An exact copy of the lines from the one containing "About (641, 1615)" through the last line below is required; include both of those lines and no others.
****************
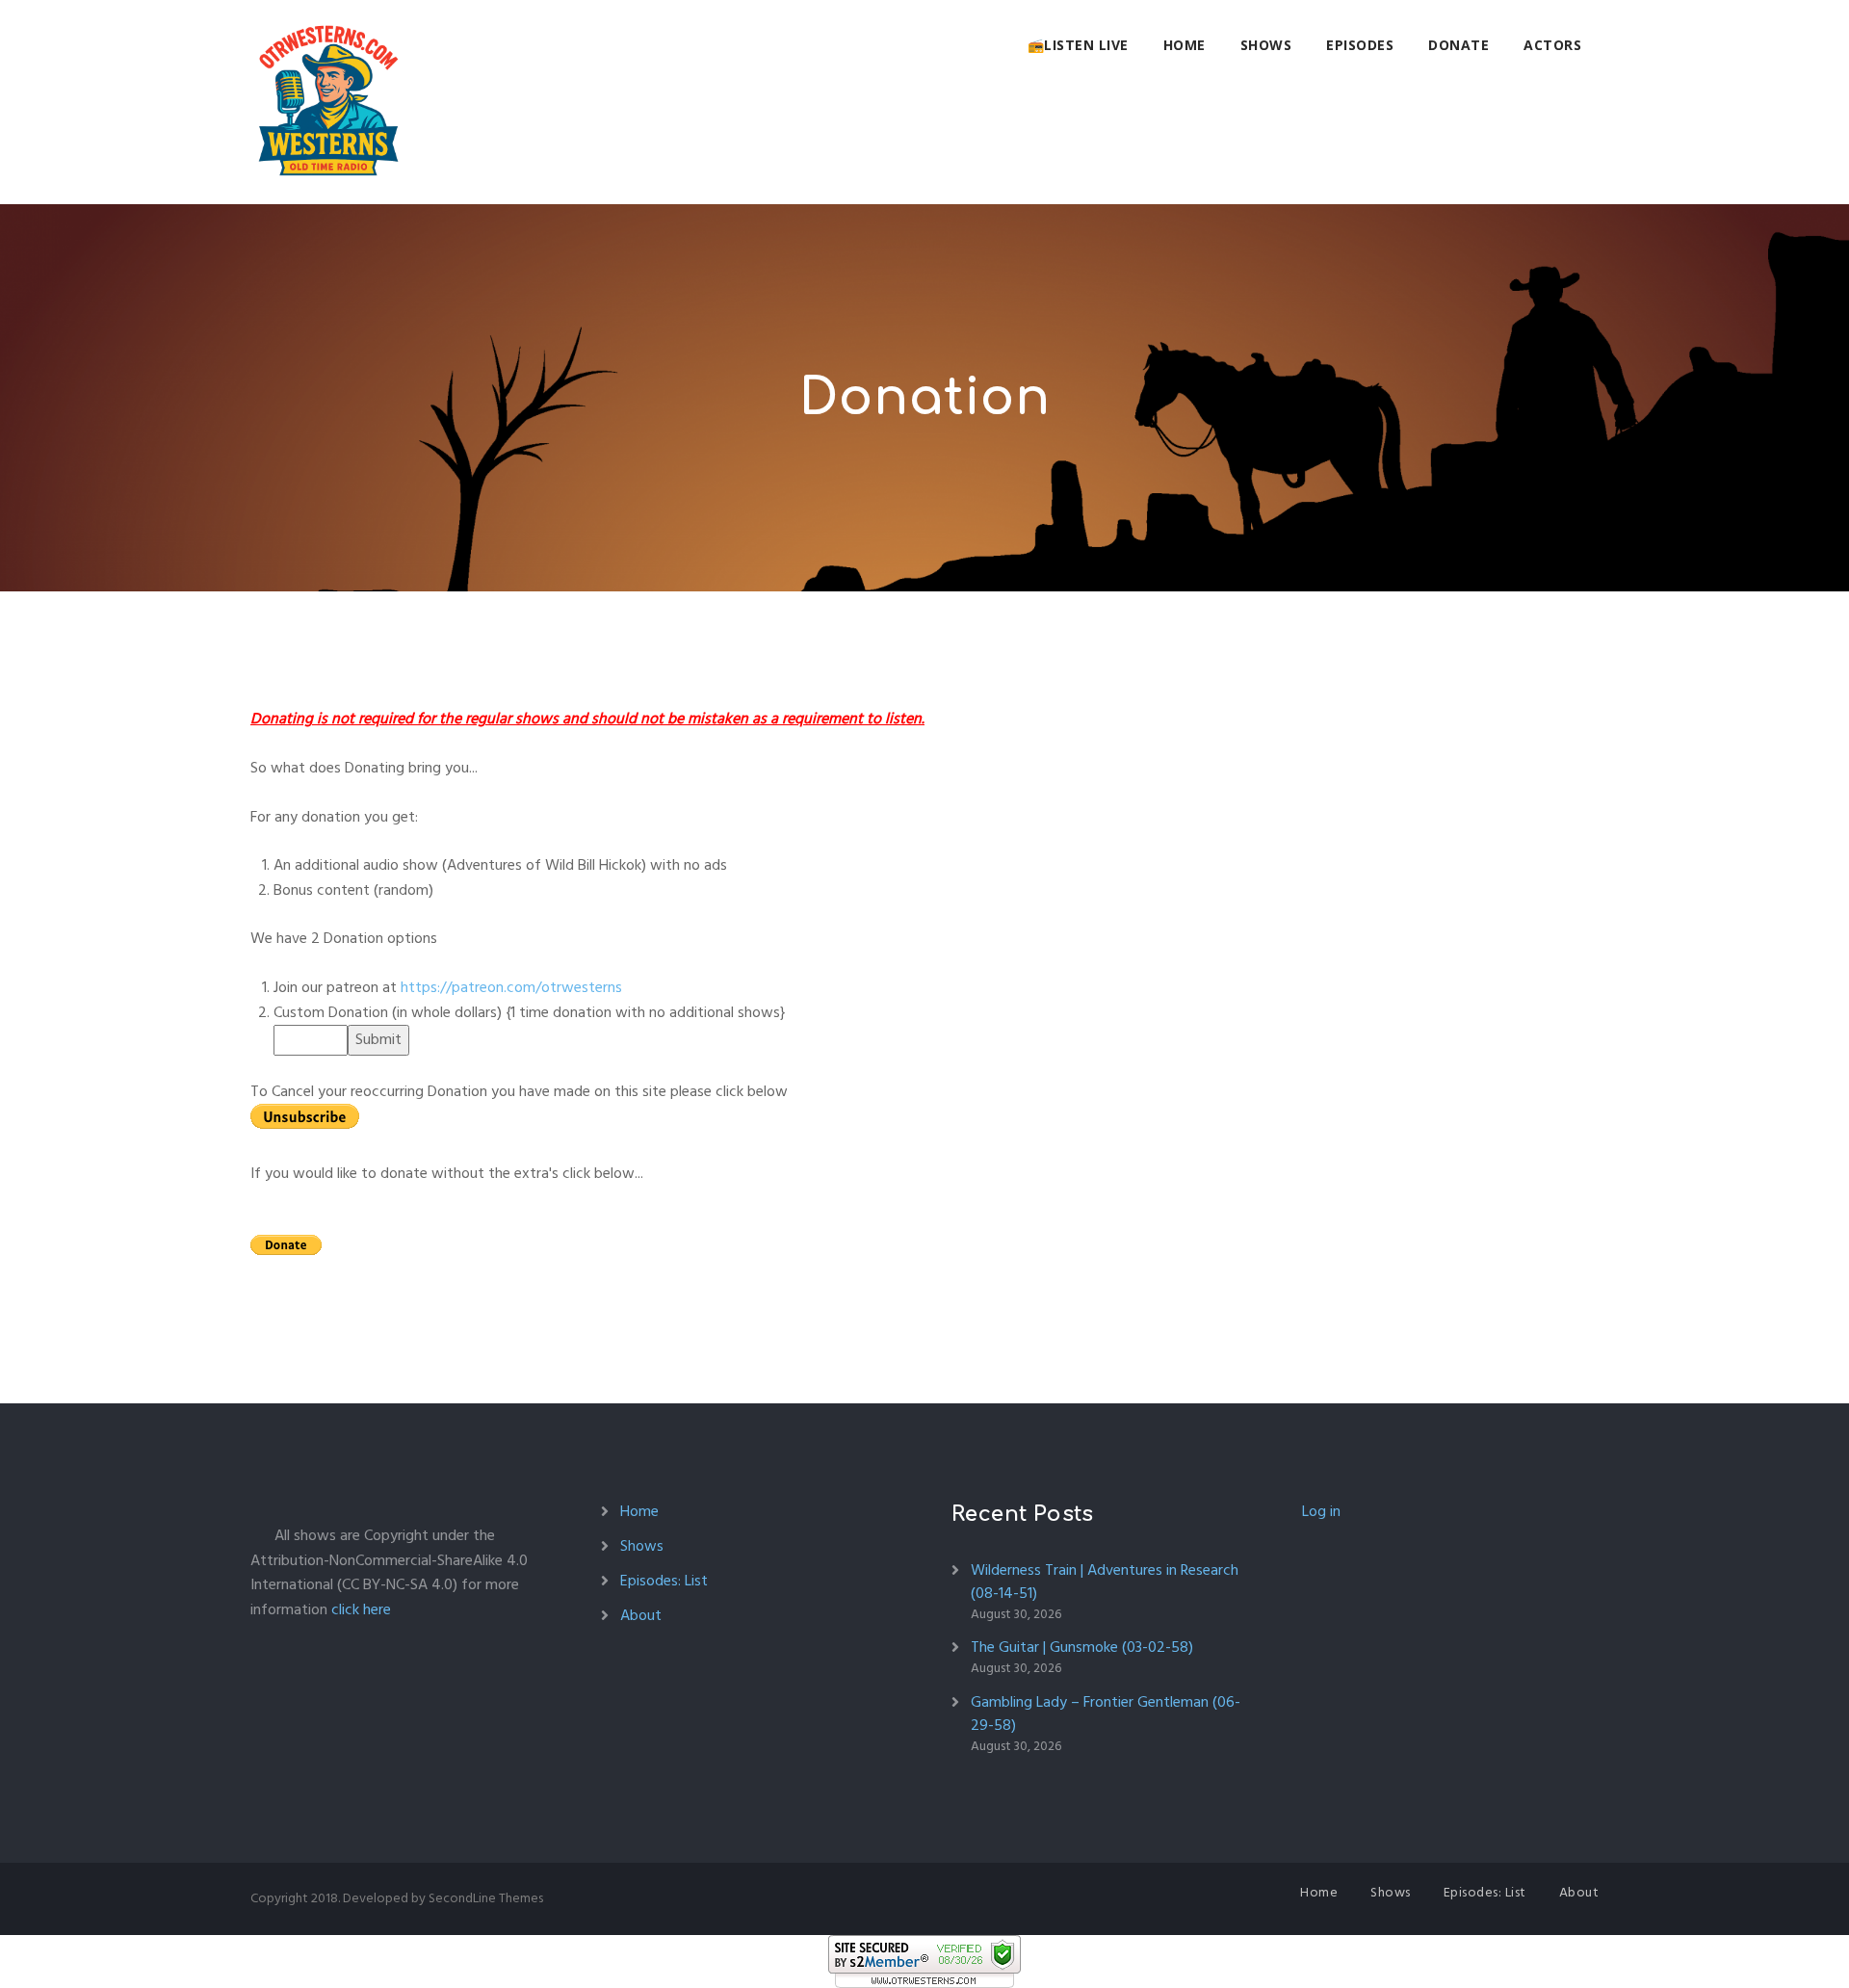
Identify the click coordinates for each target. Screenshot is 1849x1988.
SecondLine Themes (486, 1898)
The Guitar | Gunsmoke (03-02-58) (1082, 1647)
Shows (1266, 45)
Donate (1458, 45)
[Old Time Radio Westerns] (328, 102)
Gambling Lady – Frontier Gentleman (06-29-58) (1105, 1713)
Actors (1552, 45)
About (641, 1615)
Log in (1321, 1511)
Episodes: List (664, 1580)
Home (1184, 45)
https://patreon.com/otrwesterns (511, 987)
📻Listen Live (1078, 45)
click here (361, 1609)
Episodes (1359, 45)
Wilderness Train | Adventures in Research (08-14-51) (1104, 1581)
****************
◆ **Answer section**
About (641, 1615)
Log in (1321, 1511)
Episodes: List (664, 1580)
Home (1184, 45)
https://patreon.com/otrwesterns (511, 987)
📻Listen Live (1078, 45)
click here (361, 1609)
Episodes (1359, 45)
Wilderness Train | Adventures in Research (08-14-51) (1104, 1581)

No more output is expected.